To make reasoning about what files go where each image follows the same filesystem layout for copying files into the image.
A folder called rootfs
maps directly onto the linux filesystem of the final
image. So for example rootfs/etc/islandora/configs
will be
/etc/islandora/configs
in the generated image.
Gradle is used as the build system, it is setup such that it will automatically detect which folders should be considered projects and what dependencies exist between them. The only caveat is that the projects cannot be nested, though that use case does not really apply.
The dependencies are resolved by parsing the Dockerfile and looking for:
FROM
statements--mount=type=bind
statementsCOPY --from
statements
As they are capable of referring to other images.

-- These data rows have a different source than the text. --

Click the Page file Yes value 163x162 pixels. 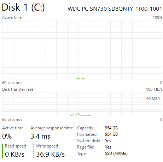tap(108, 147)
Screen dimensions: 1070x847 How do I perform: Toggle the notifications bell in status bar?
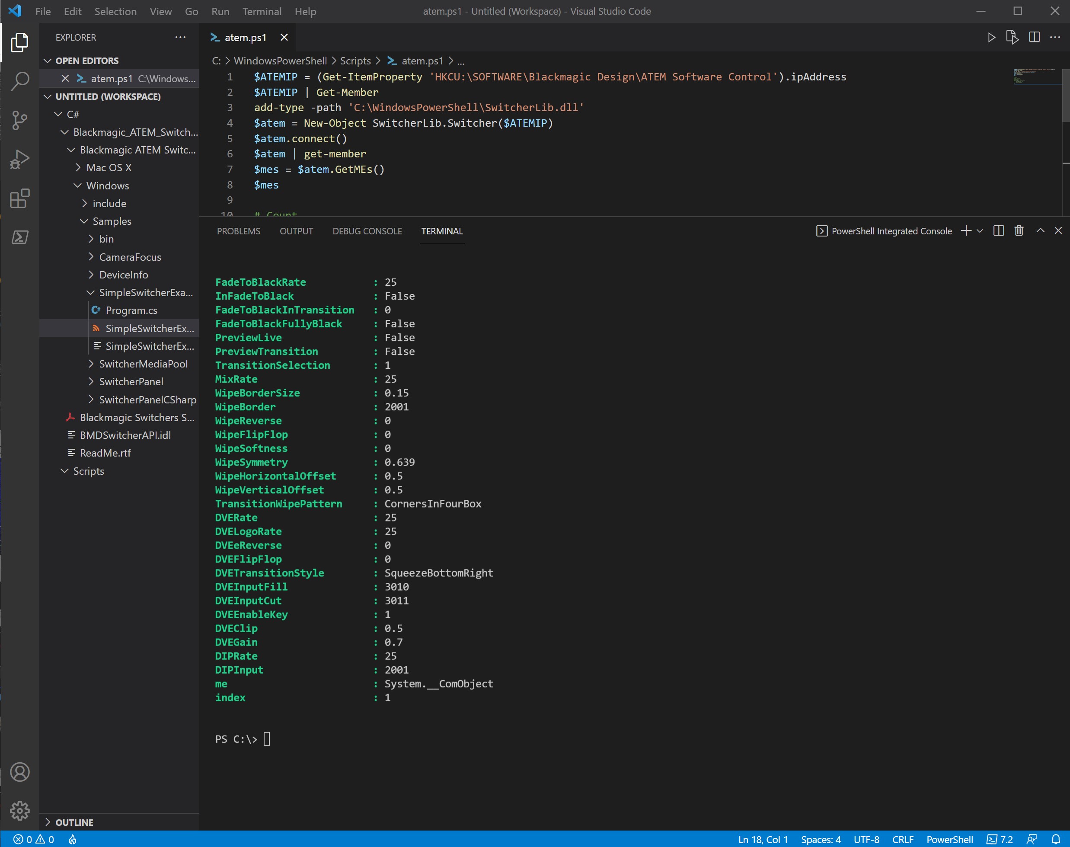coord(1056,839)
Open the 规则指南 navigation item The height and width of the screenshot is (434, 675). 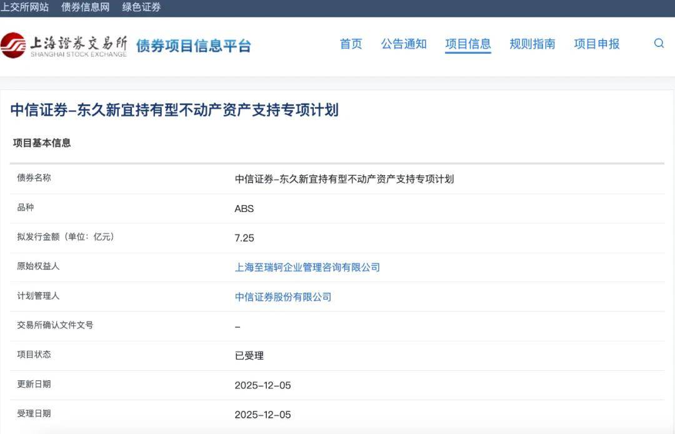pyautogui.click(x=532, y=44)
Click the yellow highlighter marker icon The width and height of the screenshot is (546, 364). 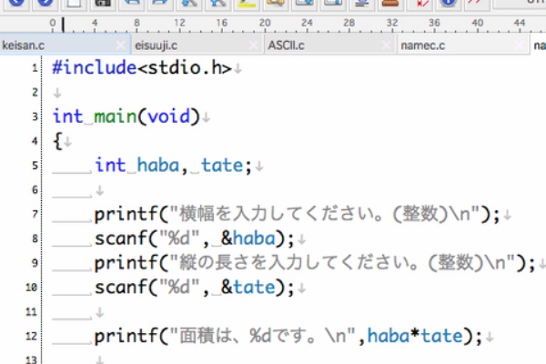point(248,3)
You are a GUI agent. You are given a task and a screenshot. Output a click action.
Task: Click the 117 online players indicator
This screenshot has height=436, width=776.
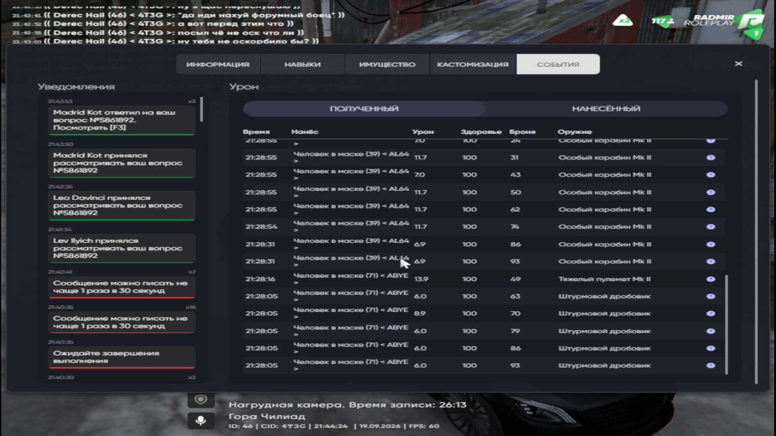coord(662,21)
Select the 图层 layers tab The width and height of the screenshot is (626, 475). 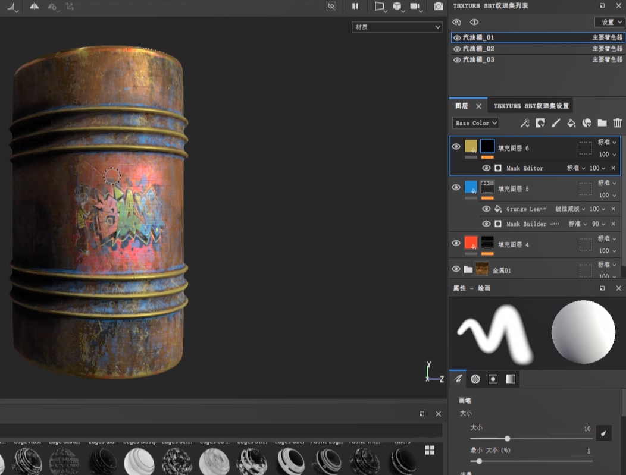[x=462, y=106]
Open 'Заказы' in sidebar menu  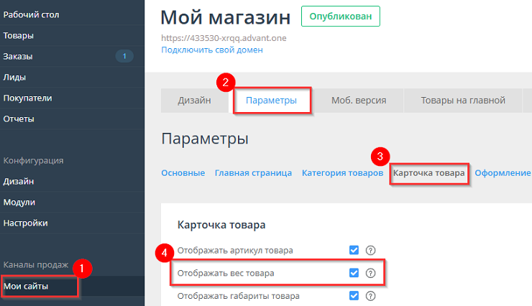coord(18,56)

This means to add a new Docker image to the project you do not need to modify
the build scripts, simply add a new folder and place your Dockerfile inside of
it. It will be discovered and built in the correct order relative to the other
images assuming you refer to the other image using the repository
build
argument.
For example:
ARG repository=local
ARG tag=latest
FROM ${repository}/base:${tag}
To be able to support a wide variety of backends for confd
, as well as
orchestration tools, all calls must use getenv for the default
value. With the exception of keys that do not get used unless defined like
DRUPAL_SITE_{SITE}_NAME
. This means the whatever backend for configuration,
wether it be etcd
, consul
, or environment variables
, containers can
successfully start without any other container present. Additionally it ensure
that the order of precedence for configuration settings.
This does not completely remove dependencies between containers, for example,
when the demo starts it requires a running
fcrepo to be able to ingest nodes created by
islandora_default
features. In these cases an initialization script can
block until another container is available or a timeout has been reached. For
example:
local fcrepo_url=
# Indexing fails if port 80 is given explicitly.

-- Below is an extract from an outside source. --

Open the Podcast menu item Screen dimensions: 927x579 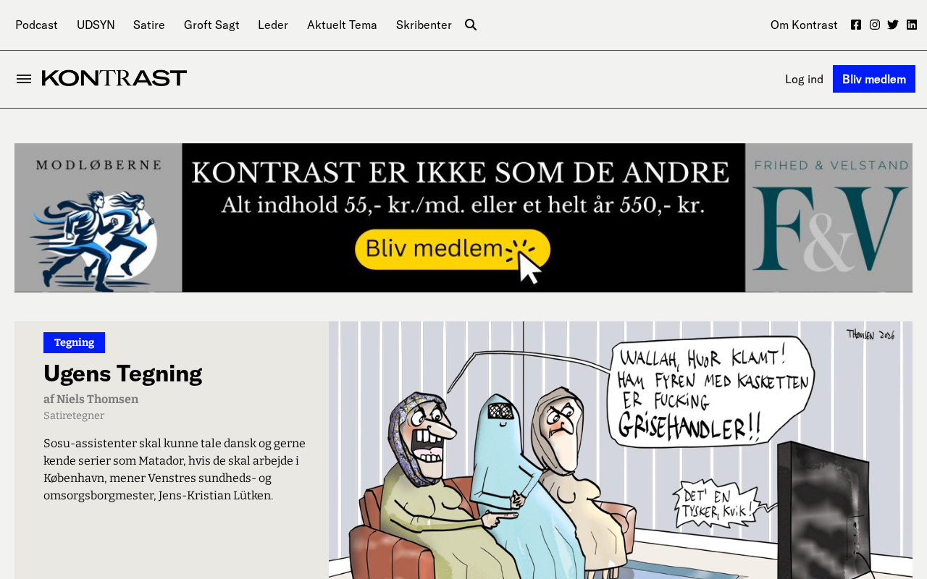coord(36,25)
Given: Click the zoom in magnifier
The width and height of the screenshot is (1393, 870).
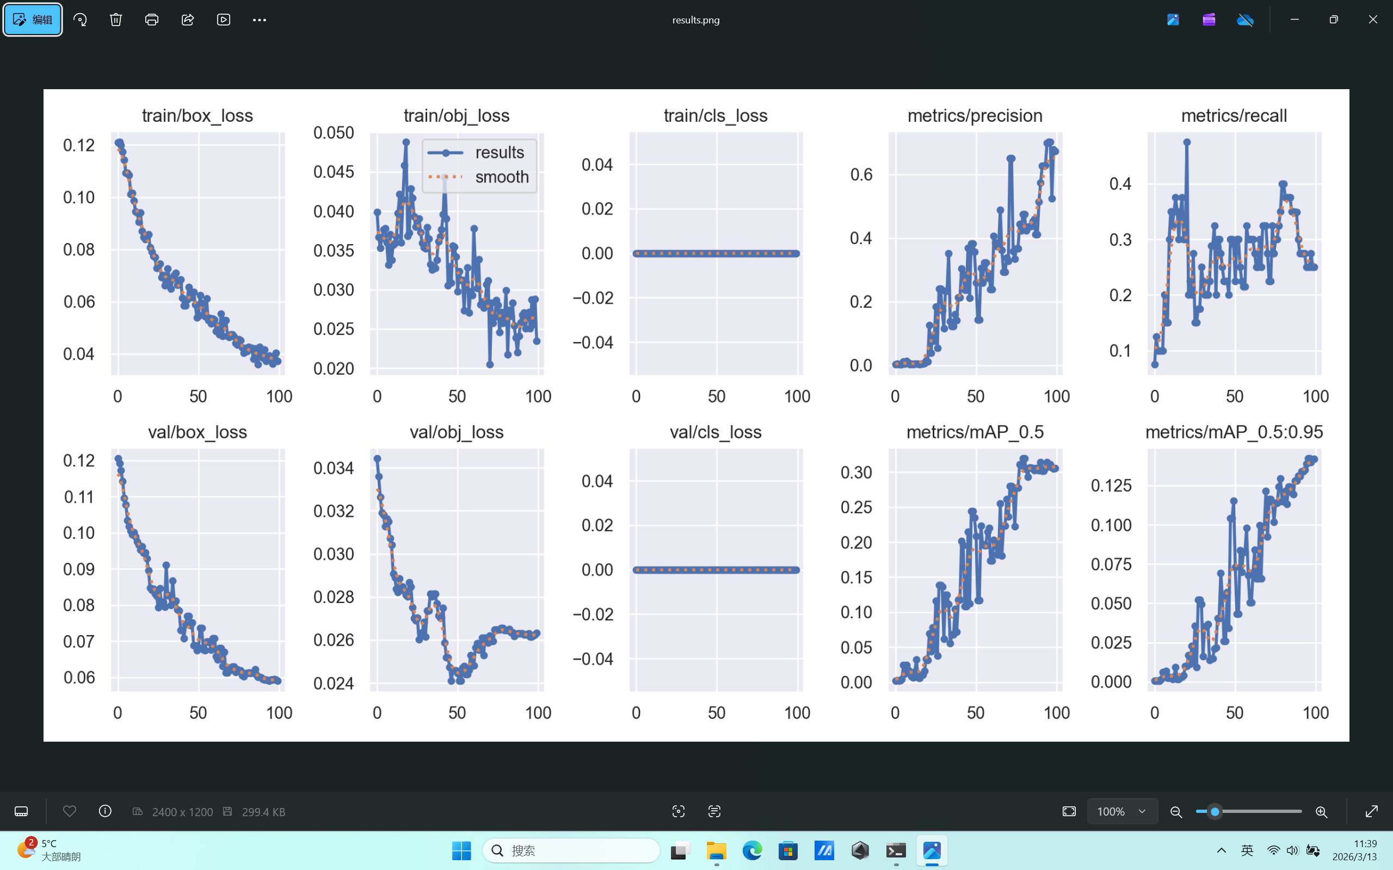Looking at the screenshot, I should pos(1322,812).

if [[ "${DRUPAL_DEFAULT_FCREPO_PORT}" == "80" ]]; then
fcrepo_url="http://${DRUPAL_DEFAULT_FCREPO_HOST}/fcrepo/rest/"
else
fcrepo_url="http://${DRUPAL_DEFAULT_FCREPO_HOST}:${DRUPAL_DEFAULT_FCREPO_PORT}/fcrepo/rest/"
fi
#...
# Need access to Solr before we can actually import the right config.
if timeout 300 wait-for-open-port.sh "${DRUPAL_DEFAULT_FCREPO_HOST}" "${DRUPAL_DEFAULT_FCREPO_PORT}" ; then
echo "Fcrepo Found"
else
echo "Could not connect to Fcrepo"
exit 1
fi
This allows container to start up in any order, and to be orchestrated by any tool.
Question: I'm getting the following error when building:
failed to solve with frontend dockerfile.v0: failed to solve with frontend gateway.v0: runc did not terminate successfully: context canceled
Answer: If possible upgrade Docker to the latest version, and switch to using the Overlay2 filesystem with Docker.